MIAMI — Dr. Antonia Novello, the first Hispanic person to serve as U.S. surgeon general, is spending her birthday on Monday administering Covid-19 vaccinations at a health center in San Juan, Puerto Rico — and urging more Latinos to get vaccinated and wear masks.
Novello, who was surgeon general under President George H.W. Bush, divides her time between her native Puerto Rico and Orlando, Florida, where she is based.
Florida has been hit hard with a surge of Covid-19 cases, hospitalizations and deaths during recent weeks, as the highly contagious delta variant sweeps through the state. The majority of hospitalizations are among unvaccinated people.
In Florida, masks have become a hot-button issue, as the new school year begins. At least seven school districts have defied Republican Gov. Ron DeSantis’ requirement to allow parents to opt out of having their children wear masks. Last week, the state gave two districts, Broward and Alachua, 48 hours to comply with DeSantis’ order or face the withholding of funds equivalent to the salaries of the superintendent and school board members.
Dozens of doctors from Palm Beach County staged a walkout on Monday to encourage the community to get vaccinated and described the exhaustion they feel as they continue treating unvaccinated patients.
"It's very difficult to know why they don't want to get the vaccine — the science is there," Dr. Nestor Galvez, a neurologist with the Cleveland Clinic in Weston, Florida, told NBC News' Kerry Sanders. This is especially concerning since there are countries that don’t have the same access to vaccines that the U.S. has, according to Galvez, who is from Panama.
Novello believes that in addition to vaccines, the only way to eliminate the virus is by wearing masks and practicing social distancing and proper hygiene.
“I always say if you are in a close containment, wear your mask. ... At this stage of the game, the mask and the distancing is your salvation,” Novello said by telephone from Sociedad de Educación y Rehabilitación, in San Juan, where she was inoculating people.
Novello said she still sees too many unmasked people when she spends time in Orlando and said they sometimes look at masked individuals, like herself, as if they were “crazy.”
Orlando's mayor on Friday asked residents to stop watering their lawns and washing their cars, saying water usage needed to be cut back because the city’s liquid oxygen supply used for water treatment had to be diverted to hospitals for Covid patients.
Novello drew a comparison with Puerto Rico, a U.S. territory, where teachers must be vaccinated and schools have to comply with regulations, like ventilating classrooms, and masking is enforced. “I don’t see the same in Florida,” she said.
"At this moment, people have to make a decision," Novello said, and decide what’s more important: what governments say as they downplay the importance of masks “or the salvation of your life and your child.”
"You can obey the government or you can obey your own common sense, because the livelihood of your family is at risk," she said.

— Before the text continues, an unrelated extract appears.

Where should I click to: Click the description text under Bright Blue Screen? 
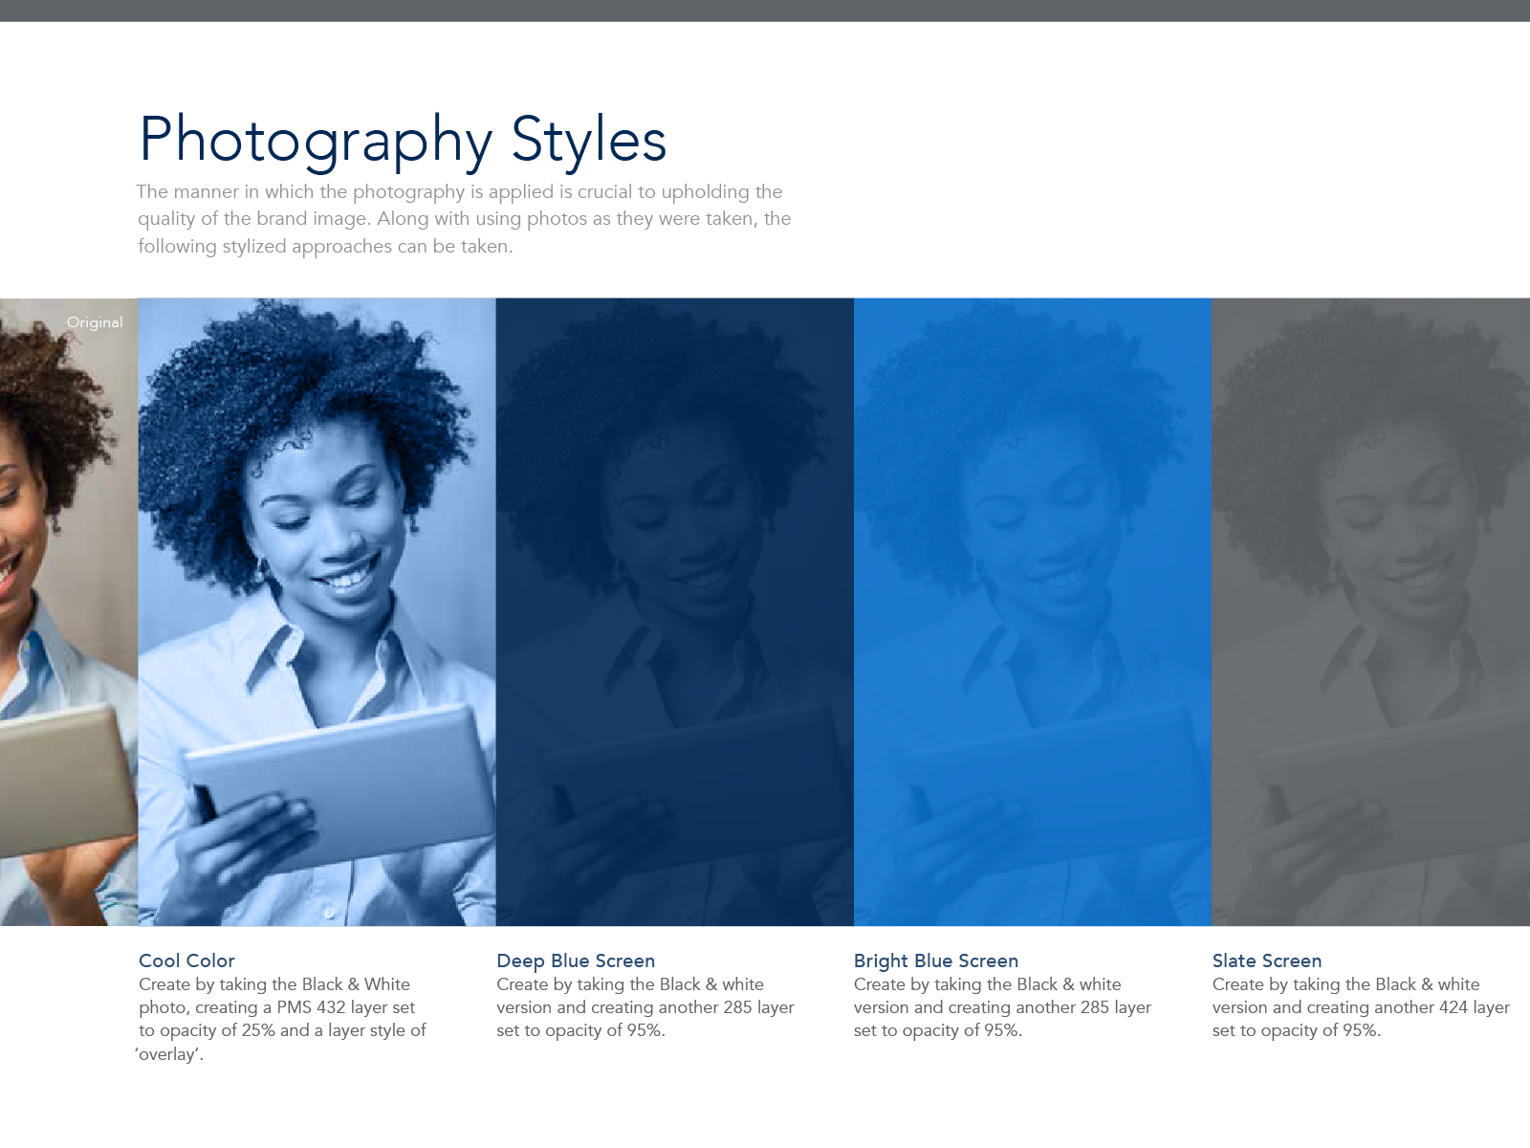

Novello said she was surprised in May when the Centers for Disease Control and Prevention recommended that fully vaccinated Americans no longer needed masks indoors. She said it was too soon and DeSantis “took it almost as a mandate.”
The CDC reversed course in July, urging people in Covid-19 hot spots to resume wearing masks indoors. The guidance is only a recommendation, leaving it up to governors and local officials whether to mandate masks.
“Delta is the most infectious, the most transmissible and the most dangerous of all the variants of SARS that we have had in the United States since 2012,” Novello said.
“The science says that there are 1,200 units of virus in the nose and mouth,” she said, adding that those who carry the delta variant can infect another person in 20 seconds if they are in close contact.
“At this moment, the politics is interfering with the common sense of the people wearing their masks,” Novello said.
Earlier in August, Novello participated in a historic White House gathering of all living former U.S. surgeon generals to discuss getting information and access to vaccines to communities of color, who have often been the hardest hit during the pandemic.
Novello thinks that at the start of the pandemic in 2020, White House news conferences on the coronavirus should have had immediate translations in Spanish and for people who are hearing impaired.
She said it’s important to have localized education campaigns to remove fear and vaccine hesitancy, especially among Latinos and other communities that could be facing obstacles, including language barriers.